**Data for this exercise**.
--------------------
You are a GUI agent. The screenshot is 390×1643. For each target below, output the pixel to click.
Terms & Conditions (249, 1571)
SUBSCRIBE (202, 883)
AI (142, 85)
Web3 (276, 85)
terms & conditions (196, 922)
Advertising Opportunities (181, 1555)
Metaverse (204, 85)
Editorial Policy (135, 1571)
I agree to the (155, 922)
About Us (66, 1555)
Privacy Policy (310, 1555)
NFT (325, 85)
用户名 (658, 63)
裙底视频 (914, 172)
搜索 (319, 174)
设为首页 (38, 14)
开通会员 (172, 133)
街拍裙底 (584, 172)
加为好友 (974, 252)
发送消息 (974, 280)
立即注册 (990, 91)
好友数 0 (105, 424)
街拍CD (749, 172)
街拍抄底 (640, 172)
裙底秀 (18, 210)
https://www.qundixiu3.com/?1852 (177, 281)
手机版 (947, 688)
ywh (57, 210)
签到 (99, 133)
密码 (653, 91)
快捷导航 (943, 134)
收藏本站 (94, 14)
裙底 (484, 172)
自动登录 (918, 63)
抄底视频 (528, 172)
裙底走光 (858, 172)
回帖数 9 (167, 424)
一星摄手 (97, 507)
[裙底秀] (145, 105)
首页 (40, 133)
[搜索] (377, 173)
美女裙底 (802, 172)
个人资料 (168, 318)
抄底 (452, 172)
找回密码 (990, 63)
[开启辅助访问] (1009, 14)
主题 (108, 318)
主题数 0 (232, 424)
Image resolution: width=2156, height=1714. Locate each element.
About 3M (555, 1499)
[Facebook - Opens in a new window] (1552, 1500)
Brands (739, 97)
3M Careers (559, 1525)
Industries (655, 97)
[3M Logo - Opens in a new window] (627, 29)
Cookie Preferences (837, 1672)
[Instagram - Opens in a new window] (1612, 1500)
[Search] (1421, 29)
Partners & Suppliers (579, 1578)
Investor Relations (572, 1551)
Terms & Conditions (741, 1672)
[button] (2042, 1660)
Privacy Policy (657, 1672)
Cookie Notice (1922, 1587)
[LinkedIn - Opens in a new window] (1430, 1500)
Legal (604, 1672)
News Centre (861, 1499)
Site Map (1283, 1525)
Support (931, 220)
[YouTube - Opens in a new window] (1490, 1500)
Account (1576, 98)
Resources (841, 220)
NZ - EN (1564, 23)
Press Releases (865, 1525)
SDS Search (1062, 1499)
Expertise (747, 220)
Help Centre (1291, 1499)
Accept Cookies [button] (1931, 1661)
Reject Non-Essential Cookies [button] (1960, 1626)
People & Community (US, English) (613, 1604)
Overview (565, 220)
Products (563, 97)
--------------------
**How to complete this task**. Start to finish, output the whole listing exactly.

**Result of this task**.
You are a GUI agent. The screenshot is 390×1643. For each target below, output the pixel to click.
Terms & Conditions (249, 1571)
SUBSCRIBE (202, 883)
AI (142, 85)
Web3 (276, 85)
terms & conditions (196, 922)
Advertising Opportunities (181, 1555)
Metaverse (204, 85)
Editorial Policy (135, 1571)
I agree to the (155, 922)
About Us (66, 1555)
Privacy Policy (310, 1555)
NFT (325, 85)
用户名 (658, 63)
裙底视频 (914, 172)
搜索 (319, 174)
设为首页 (38, 14)
开通会员 (172, 133)
街拍裙底 (584, 172)
加为好友 (974, 252)
发送消息 (974, 280)
立即注册 (990, 91)
好友数 0 (105, 424)
街拍CD (749, 172)
街拍抄底 (640, 172)
裙底秀 (18, 210)
https://www.qundixiu3.com/?1852 (177, 281)
手机版 (947, 688)
ywh (57, 210)
签到 (99, 133)
密码 (653, 91)
快捷导航 (943, 134)
收藏本站 (94, 14)
裙底 (484, 172)
自动登录 (918, 63)
抄底视频 (528, 172)
裙底走光 (858, 172)
回帖数 9 (167, 424)
一星摄手 (97, 507)
[裙底秀] (145, 105)
首页 (40, 133)
[搜索] (377, 173)
美女裙底 (802, 172)
个人资料 (168, 318)
抄底 (452, 172)
找回密码 (990, 63)
[开启辅助访问] (1009, 14)
主题 (108, 318)
主题数 0 (232, 424)
Image resolution: width=2156, height=1714. Locate each element.
About 3M (555, 1499)
[Facebook - Opens in a new window] (1552, 1500)
Brands (739, 97)
3M Careers (559, 1525)
Industries (655, 97)
[3M Logo - Opens in a new window] (627, 29)
Cookie Preferences (837, 1672)
[Instagram - Opens in a new window] (1612, 1500)
[Search] (1421, 29)
Partners & Suppliers (579, 1578)
Investor Relations (572, 1551)
Terms & Conditions (741, 1672)
[button] (2042, 1660)
Privacy Policy (657, 1672)
Cookie Notice (1922, 1587)
[LinkedIn - Opens in a new window] (1430, 1500)
Legal (604, 1672)
News Centre (861, 1499)
Site Map (1283, 1525)
Support (931, 220)
[YouTube - Opens in a new window] (1490, 1500)
Account (1576, 98)
Resources (841, 220)
NZ - EN (1564, 23)
Press Releases (865, 1525)
SDS Search (1062, 1499)
Expertise (747, 220)
Help Centre (1291, 1499)
Accept Cookies [button] (1931, 1661)
Reject Non-Essential Cookies [button] (1960, 1626)
People & Community (US, English) (613, 1604)
Overview (565, 220)
Products (563, 97)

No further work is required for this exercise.